L'appel des « deals »

le 19/05/2011 L'AGEFI Hebdo

Il n’a que 38 ans, mais dirige depuis six ans déjà des équipes de fusions-acquisitions de banques étrangères à Paris. D’abord chez Merrill Lynch, et depuis juin 2009 chez Deutsche Bank où il a suivi son « mentor » Marc Pandraud, devenu président de la banque allemande en France. Pour « mettre un pied dans la finance », Emmanuel Hasbanian entre à 21 ans en stage dans le fonds d'investissement PAI et y reste un an et demi, le temps de finir ses études à HEC. Lorsque sonne l’heure de la « coopé », le jeune homme rêve de Londres : on lui propose de faire du corporate finance chez Paribas, alors maison mère de PAI. « La distinction entre capital-investissement et banque d’affaires était moins forte à l’époque », pointe-t-il. 2000 marque le départ du jeune « deal junkie », qui s’accommode mal du ralentissement d’activité engendré par la fusion entre BNP et Paribas. Il rejoint Merrill Lynch à Londres pour continuer à travailler sur des opérations transfrontalières, surtout dans l’industrie. Et fait définitivement ses armes sur le deal Arcelor. « Menée en parallèle de l’accompagnement de BP dans la constitution d’une coentreprise en Russie, cette fusion de trois sociétés de pays différents a été pour moi passionnante et structurante.
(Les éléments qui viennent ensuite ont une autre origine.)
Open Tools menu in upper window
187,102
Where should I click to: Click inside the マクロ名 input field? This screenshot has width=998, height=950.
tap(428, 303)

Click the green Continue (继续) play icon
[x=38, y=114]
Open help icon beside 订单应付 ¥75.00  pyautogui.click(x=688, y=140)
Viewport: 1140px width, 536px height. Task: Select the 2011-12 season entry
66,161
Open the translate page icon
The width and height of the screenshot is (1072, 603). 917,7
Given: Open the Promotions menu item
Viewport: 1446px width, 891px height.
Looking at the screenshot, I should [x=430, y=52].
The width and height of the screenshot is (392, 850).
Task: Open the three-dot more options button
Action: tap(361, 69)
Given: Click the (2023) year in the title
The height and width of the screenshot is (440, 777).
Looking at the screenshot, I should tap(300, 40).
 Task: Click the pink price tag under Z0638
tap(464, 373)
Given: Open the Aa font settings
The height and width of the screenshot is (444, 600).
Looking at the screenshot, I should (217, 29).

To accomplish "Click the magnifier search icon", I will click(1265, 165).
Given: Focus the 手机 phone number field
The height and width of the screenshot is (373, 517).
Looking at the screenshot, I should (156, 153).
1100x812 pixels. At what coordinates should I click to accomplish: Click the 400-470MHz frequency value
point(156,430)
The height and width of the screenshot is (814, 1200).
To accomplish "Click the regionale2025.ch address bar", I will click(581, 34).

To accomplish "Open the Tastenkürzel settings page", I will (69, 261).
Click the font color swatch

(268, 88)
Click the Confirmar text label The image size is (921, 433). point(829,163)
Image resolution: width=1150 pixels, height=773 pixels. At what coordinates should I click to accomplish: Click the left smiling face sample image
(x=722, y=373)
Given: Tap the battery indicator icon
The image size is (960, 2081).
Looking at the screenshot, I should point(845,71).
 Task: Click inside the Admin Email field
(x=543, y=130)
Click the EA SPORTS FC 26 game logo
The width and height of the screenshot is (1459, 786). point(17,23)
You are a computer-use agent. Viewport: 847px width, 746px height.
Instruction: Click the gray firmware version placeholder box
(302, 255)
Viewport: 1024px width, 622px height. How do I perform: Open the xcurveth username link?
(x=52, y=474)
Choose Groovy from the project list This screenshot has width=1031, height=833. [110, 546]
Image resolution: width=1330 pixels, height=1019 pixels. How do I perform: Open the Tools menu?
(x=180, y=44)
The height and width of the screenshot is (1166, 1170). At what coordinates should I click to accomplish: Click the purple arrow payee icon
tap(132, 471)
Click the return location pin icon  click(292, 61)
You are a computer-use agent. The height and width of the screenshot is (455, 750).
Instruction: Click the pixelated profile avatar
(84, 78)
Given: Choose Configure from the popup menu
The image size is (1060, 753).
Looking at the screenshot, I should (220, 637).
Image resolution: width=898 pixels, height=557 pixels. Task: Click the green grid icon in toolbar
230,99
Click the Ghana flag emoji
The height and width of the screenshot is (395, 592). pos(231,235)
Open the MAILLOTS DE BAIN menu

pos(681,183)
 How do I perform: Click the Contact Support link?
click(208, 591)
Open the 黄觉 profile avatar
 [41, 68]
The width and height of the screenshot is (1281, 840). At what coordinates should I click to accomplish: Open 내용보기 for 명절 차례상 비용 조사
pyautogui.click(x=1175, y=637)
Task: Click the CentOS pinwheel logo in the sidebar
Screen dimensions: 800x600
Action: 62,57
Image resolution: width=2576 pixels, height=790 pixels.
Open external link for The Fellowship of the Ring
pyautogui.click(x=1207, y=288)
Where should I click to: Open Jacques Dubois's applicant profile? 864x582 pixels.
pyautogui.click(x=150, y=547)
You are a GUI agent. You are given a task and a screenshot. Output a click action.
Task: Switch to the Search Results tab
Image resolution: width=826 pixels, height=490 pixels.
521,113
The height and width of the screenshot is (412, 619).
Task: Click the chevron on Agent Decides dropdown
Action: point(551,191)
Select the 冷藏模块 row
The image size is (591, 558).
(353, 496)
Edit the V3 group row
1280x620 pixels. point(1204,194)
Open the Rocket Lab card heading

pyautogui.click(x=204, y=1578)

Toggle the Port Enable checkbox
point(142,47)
Nous étions alors le seul conseil d’Usinor et avons travaillé avec ou bien face aux autres parties prenantes selon les étapes du processus », se souvient le jeune banquier, alors privé de vacances pendant deux ans. Un investissement payant : en 2003, il est muté au bureau de Paris où il prend la responsabilité du M&A deux ans plus tard, à la faveur du départ de son prédécesseur. L’avenir ? « Tant que cela me procurera la même excitation, je continuerai à faire des 'deals' », assure Emmanuel Hasbanian.